→ **Supplied passage**
=====

The desire for happiness is never wrong...but our tendency to seek it outside of ourselves in other people, circumstances and events is most certainly wrong and is the cause of so much suffering in the world. I truly believe that happiness is not something we acquire; but is actually our natural state. All we have to do is clear the obstructions that prevent us from seeing that. Such obstructions might include our pathological dissatisfaction with what we already have and our compulsion to seek more, more, MORE, our own habitually negative thoughts and beliefs and self-image and our tendency to dwell almost exclusively in past and future, paying only brief visits to the present moment. These obstructions can be cleared, first by becoming aware of them and recognising them and then consciously deciding to move beyond them and make different choices.

These questions might help you do that. They have certainly helped me.

What is your theme for 2010? Is it personal healing, creative expression, spiritual awakening, finding new work, improving relationships, writing a book or serving others? Being clear on your focus for the year can help keep you on track. You don’t need to be rigid about it...approach it with fun and lightness. Think of the ways you can express your intent and LIVE your chosen focus. Don’t choose things you think you ‘should’ be doing...this has to come from a place of aliveness and passion within. You need to find that spark of inner joy because that, and only that, will give you the fuel to rise beyond any existing limitations and truly reach for the stars.

=====

→ **What you will do**
a) Answer these questions using the passage on happiness, keeping each answer to one line:
(i) What does the passage say happiness actually is, instead of something we acquire?
(ii) In what two stages can the obstructions be cleared?
(iii) What does the passage say will give the fuel to rise beyond any existing limitations?
b) Reproduce the part of the passage on happiness starting with "These questions might" and going on through "for the stars.".

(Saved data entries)
=====

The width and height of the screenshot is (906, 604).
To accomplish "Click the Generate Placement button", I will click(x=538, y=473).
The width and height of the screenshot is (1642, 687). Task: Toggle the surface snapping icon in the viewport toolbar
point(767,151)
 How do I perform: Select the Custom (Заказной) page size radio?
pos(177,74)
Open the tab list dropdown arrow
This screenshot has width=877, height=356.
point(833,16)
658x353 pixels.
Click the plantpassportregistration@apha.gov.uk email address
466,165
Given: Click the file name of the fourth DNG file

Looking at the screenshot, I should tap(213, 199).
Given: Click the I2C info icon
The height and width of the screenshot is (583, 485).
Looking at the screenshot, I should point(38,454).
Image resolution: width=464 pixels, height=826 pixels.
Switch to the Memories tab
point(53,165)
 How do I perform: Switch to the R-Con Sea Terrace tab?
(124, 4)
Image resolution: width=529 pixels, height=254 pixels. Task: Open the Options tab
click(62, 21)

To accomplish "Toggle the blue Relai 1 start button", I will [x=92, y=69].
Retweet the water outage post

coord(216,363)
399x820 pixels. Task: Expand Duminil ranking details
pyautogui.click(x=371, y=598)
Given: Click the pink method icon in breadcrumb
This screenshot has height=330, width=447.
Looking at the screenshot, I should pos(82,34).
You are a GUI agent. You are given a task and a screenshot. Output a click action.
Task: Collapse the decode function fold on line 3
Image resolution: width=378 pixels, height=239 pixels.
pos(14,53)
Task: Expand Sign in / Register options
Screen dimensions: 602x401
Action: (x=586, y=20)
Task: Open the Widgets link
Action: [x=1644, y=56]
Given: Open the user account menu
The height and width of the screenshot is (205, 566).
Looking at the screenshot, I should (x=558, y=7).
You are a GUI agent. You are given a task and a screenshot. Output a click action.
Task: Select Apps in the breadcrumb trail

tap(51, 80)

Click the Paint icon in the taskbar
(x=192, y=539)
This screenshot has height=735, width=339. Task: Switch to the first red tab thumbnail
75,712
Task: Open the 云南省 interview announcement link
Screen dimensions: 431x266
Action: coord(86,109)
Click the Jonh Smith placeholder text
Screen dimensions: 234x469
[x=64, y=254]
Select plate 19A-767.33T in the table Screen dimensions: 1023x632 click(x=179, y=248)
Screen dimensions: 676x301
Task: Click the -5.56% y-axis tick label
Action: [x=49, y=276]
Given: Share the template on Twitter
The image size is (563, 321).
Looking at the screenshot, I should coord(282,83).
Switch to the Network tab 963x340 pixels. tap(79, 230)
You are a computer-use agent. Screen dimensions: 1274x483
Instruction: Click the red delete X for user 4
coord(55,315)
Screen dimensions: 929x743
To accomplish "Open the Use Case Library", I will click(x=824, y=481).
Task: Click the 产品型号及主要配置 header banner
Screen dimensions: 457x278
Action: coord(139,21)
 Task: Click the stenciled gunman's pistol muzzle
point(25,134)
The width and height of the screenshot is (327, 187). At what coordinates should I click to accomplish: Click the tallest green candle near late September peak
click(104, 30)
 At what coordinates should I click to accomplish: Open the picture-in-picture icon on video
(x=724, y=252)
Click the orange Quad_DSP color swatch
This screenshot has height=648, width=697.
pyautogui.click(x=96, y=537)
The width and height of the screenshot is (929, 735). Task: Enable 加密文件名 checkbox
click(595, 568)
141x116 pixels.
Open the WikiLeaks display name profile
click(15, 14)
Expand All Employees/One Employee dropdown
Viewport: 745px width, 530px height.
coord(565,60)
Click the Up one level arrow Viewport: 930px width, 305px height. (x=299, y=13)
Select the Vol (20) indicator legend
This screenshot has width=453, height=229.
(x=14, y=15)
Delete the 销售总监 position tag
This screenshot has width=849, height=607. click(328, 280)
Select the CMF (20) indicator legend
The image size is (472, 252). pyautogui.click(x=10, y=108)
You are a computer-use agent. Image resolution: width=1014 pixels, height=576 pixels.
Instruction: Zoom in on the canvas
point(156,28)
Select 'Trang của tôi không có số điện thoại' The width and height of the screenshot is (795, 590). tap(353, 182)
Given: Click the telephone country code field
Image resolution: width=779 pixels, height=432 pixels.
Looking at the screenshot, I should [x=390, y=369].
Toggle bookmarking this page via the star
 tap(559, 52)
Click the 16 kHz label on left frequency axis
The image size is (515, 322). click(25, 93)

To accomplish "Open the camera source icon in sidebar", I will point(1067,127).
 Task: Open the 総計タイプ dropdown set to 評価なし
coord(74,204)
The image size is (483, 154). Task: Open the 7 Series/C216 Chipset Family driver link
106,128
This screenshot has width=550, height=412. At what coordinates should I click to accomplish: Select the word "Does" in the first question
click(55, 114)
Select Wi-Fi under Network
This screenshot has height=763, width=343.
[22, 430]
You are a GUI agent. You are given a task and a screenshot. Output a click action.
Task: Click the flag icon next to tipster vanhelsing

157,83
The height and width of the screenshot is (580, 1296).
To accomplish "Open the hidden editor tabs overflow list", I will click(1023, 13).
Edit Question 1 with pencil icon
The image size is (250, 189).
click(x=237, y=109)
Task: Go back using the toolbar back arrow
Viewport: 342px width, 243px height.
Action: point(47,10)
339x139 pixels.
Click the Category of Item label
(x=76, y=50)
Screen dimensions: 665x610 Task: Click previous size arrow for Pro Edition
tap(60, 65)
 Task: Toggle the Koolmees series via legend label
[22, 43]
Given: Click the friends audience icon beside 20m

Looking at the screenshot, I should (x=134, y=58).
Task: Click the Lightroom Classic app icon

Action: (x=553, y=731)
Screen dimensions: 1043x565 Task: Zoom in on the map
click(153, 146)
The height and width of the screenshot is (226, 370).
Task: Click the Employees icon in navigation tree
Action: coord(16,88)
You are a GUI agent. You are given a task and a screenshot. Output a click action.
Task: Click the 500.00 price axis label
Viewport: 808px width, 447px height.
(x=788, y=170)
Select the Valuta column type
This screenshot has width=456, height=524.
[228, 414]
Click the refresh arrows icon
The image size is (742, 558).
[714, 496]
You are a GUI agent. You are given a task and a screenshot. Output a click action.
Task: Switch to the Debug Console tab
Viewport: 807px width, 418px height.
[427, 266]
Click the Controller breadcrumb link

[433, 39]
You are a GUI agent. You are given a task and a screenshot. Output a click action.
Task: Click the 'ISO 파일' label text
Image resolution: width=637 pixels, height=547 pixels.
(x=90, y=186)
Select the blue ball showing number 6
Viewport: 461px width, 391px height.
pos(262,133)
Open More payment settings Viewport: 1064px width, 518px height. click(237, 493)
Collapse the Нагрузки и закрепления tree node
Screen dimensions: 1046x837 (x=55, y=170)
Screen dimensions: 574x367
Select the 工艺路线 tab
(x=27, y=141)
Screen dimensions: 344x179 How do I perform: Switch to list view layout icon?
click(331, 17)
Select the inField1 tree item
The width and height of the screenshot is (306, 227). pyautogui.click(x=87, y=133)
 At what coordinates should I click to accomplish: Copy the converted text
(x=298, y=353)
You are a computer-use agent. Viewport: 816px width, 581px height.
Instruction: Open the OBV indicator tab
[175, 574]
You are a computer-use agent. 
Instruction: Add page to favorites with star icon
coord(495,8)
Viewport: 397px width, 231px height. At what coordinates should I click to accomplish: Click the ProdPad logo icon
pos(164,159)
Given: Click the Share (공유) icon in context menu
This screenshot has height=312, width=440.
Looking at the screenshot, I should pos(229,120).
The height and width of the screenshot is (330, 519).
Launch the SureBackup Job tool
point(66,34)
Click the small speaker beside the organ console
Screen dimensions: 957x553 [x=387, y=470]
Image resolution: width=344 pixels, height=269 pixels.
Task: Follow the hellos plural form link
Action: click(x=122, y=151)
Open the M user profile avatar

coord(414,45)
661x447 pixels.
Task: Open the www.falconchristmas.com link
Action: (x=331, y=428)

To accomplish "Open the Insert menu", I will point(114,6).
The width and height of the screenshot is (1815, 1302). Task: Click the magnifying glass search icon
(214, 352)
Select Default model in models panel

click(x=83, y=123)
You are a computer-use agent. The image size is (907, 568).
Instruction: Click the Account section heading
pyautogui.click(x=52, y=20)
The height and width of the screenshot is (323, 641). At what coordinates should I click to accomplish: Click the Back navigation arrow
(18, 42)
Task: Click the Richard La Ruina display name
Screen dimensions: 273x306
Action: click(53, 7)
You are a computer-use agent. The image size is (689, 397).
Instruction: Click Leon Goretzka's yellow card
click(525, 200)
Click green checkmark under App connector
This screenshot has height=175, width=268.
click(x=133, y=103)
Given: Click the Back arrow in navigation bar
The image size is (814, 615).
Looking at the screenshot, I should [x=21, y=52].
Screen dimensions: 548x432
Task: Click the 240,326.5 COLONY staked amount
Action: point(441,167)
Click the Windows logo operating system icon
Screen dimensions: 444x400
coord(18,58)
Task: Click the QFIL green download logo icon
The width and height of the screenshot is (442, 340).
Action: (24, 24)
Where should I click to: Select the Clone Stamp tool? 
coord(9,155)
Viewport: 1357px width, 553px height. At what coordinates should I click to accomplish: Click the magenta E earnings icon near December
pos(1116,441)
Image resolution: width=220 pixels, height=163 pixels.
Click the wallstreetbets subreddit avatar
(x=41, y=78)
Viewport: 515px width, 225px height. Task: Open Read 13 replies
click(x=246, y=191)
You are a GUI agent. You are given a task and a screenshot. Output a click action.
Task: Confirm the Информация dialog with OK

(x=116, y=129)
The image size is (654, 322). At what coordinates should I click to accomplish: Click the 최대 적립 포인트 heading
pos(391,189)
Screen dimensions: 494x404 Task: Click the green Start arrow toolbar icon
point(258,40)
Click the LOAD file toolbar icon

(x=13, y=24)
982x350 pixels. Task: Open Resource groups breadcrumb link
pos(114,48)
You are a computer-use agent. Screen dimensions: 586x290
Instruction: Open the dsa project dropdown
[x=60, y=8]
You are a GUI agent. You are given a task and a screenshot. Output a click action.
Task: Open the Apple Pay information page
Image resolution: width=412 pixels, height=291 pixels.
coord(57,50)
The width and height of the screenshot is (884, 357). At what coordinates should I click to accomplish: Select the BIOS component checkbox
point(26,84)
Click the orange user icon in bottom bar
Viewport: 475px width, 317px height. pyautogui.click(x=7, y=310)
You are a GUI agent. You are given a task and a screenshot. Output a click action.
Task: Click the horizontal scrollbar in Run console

=====

→ **Answers for the tasks**
a)
(i) Our natural state.
(ii) First by becoming aware of them and recognising them, then by consciously deciding to move beyond them and make different choices.
(iii) That spark of inner joy.

b)
These questions might help you do that. They have certainly helped me.

What is your theme for 2010? Is it personal healing, creative expression, spiritual awakening, finding new work, improving relationships, writing a book or serving others? Being clear on your focus for the year can help keep you on track. You don’t need to be rigid about it...approach it with fun and lightness. Think of the ways you can express your intent and LIVE your chosen focus. Don’t choose things you think you ‘should’ be doing...this has to come from a place of aliveness and passion within. You need to find that spark of inner joy because that, and only that, will give you the fuel to rise beyond any existing limitations and truly reach for the stars.